Adding the human touch

Although deep neural nets are currently not in clinical use for medical imaging, a few are in clinical trials (Beam expects many more trials before long). For example, biomedical engineer Anant Madabhushi at Case Western Reserve University in Cleveland and his colleagues are applying a deep neural net to analyze digitized biopsy samples at Tata Memorial Hospital in Mumbai, India. The aim is to predict the outcomes of early-stage breast cancer to see which women require chemotherapy and which don’t, providing low-cost diagnoses in parts of the world that cannot afford more expensive conventional approaches, Madabhushi says.

But even though neural nets can outperform humans on image recognition, that doesn’t mean doctors are out of a job.

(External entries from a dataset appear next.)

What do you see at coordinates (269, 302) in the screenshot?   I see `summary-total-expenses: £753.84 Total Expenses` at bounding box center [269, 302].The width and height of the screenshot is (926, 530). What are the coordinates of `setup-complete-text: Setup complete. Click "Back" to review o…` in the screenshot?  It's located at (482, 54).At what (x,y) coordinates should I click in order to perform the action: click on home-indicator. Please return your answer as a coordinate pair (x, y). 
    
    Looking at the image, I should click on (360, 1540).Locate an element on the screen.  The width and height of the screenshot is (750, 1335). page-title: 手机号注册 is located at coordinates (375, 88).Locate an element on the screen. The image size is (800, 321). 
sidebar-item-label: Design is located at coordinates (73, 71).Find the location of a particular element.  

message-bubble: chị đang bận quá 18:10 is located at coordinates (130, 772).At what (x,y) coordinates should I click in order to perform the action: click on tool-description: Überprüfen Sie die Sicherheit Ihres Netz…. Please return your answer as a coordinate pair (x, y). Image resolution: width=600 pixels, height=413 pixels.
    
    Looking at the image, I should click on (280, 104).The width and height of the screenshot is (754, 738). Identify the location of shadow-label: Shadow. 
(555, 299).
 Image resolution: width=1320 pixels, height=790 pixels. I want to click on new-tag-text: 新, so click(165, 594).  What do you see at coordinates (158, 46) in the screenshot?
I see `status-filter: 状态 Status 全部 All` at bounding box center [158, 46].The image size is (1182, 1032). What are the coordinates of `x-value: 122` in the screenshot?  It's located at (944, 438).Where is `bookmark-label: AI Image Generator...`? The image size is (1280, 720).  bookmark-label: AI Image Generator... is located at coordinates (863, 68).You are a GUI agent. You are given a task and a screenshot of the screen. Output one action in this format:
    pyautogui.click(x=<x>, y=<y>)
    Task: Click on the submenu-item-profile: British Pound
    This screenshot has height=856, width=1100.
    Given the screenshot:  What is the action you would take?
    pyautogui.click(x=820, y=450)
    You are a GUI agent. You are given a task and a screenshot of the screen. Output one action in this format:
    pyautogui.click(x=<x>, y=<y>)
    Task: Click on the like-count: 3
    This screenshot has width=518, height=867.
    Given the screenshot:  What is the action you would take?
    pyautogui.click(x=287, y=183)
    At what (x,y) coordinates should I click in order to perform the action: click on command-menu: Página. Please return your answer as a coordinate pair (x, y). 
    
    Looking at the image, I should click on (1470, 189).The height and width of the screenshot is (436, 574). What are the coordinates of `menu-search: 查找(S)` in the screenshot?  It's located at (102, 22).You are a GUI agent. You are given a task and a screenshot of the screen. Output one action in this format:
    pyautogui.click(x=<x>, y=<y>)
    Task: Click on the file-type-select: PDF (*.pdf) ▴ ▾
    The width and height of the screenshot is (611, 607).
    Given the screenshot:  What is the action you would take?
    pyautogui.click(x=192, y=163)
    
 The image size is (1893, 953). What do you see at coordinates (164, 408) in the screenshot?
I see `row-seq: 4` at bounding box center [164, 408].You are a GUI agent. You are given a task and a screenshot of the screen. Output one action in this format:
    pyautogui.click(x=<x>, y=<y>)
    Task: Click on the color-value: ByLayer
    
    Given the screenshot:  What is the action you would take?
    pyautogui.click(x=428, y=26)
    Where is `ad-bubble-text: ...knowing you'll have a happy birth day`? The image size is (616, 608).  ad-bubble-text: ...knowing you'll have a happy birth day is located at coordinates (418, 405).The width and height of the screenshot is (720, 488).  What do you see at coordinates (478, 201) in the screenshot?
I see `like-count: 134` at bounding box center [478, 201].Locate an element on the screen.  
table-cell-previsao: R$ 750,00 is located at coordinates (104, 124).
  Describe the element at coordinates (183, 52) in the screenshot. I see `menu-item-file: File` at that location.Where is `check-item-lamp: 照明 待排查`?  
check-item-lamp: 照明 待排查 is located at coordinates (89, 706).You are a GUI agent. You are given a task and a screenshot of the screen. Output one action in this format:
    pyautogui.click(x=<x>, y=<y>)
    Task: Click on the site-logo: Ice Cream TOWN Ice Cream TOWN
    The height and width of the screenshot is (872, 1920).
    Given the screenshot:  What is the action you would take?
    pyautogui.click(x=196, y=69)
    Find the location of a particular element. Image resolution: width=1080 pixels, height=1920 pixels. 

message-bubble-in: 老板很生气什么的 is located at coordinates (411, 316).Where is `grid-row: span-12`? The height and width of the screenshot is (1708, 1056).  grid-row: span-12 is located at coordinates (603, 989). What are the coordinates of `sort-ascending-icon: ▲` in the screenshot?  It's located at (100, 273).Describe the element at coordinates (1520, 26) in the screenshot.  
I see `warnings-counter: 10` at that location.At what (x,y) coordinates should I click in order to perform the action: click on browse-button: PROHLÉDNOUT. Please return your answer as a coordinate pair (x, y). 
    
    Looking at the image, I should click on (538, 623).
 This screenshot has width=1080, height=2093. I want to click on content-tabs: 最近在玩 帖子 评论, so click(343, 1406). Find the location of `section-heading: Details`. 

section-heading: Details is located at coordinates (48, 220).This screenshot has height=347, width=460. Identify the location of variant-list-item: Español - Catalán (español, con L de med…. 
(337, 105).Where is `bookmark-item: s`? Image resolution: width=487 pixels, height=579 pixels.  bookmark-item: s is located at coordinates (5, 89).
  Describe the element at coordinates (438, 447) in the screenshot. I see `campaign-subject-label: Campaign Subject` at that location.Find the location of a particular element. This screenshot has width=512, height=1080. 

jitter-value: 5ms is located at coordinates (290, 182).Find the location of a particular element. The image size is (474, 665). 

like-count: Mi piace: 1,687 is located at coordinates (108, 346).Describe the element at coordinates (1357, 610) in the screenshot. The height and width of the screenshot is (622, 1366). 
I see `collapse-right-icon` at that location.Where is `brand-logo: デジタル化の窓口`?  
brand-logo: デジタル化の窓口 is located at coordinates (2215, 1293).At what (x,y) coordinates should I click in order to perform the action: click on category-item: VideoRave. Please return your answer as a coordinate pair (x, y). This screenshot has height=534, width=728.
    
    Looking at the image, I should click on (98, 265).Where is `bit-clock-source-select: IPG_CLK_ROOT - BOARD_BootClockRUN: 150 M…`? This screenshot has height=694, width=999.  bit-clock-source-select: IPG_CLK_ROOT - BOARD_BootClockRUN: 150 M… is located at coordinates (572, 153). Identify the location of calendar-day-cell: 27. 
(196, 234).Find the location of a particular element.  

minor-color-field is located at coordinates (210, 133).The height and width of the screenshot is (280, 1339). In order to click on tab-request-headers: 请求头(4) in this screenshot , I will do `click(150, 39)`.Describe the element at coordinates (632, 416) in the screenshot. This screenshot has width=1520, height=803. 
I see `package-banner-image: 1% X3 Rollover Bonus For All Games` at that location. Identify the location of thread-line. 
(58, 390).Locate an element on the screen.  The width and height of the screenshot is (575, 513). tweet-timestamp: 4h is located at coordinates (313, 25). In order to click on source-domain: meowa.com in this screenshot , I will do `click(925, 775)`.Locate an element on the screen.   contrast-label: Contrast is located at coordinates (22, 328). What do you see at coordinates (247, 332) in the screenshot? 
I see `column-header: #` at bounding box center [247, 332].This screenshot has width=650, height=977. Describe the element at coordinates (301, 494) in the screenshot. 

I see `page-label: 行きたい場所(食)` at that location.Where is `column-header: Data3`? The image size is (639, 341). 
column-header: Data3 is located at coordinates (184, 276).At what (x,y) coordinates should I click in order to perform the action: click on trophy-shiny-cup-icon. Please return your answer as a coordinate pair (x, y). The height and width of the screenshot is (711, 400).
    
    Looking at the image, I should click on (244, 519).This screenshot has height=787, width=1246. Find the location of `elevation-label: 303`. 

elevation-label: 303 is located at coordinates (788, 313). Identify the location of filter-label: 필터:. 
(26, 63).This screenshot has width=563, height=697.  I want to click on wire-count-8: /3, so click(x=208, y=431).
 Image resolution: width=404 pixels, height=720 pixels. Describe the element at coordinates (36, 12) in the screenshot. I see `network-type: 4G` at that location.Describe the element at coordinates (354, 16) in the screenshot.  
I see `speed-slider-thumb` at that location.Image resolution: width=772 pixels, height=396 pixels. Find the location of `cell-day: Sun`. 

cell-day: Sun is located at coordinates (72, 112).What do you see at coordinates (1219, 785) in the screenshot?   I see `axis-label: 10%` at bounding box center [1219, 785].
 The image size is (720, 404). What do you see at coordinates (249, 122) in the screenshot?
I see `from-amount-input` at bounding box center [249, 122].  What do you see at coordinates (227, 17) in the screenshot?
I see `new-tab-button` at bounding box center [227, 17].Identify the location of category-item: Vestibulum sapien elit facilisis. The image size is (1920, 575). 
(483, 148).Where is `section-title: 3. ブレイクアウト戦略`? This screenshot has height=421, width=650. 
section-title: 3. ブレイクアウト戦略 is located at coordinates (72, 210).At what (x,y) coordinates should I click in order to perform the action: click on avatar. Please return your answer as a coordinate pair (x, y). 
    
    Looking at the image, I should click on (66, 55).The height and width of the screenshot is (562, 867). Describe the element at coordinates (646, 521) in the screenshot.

For one thing, Beam notes, while machines are currently good at perceptual tasks such as seeing and hearing, they are nowhere near as good at long chains of reasoning — skills needed for deciding which treatment is best for a given patient, or for a specific population of patients. “We shouldn’t over-interpret the successes we’ve had so far,” he says. “A general-purpose medical AI is still a long way off.”

And while scientists may train a neural net to spot a specific anomaly better than a person could, this net might not do as well if one sought to train it to recognize many different kinds of anomalies. “You can play chess against a computer, and it will win, but it you try to get a computer to play all the board games in the world, it will not be as good with its results,” Haenssle says.

The future of deep neural nets will likely have them working in conjunction with physicians instead of replacing them. For example, in 2016 scientists at Harvard developed a deep neural net that could distinguish cancer cells from normal breast-tissue cells with 92.5 percent accuracy. In this case, pathologists beat the computers with a 96.6 percent accuracy, but when the deep neural net’s predictions were combined with a pathologist’s diagnoses, the resulting accuracy was 99.5 percent.

The many advances made with X-rays stem in part from Röntgen’s deliberate decision to not patent his discovery so that the world could benefit freely from his work. More than a century after Röntgen won the first Nobel Prize in physics in 1901, artificial brains promise to advance medical imaging to breakthroughs he might not have ever imagined. “We are excited about the future,” Haenssle says.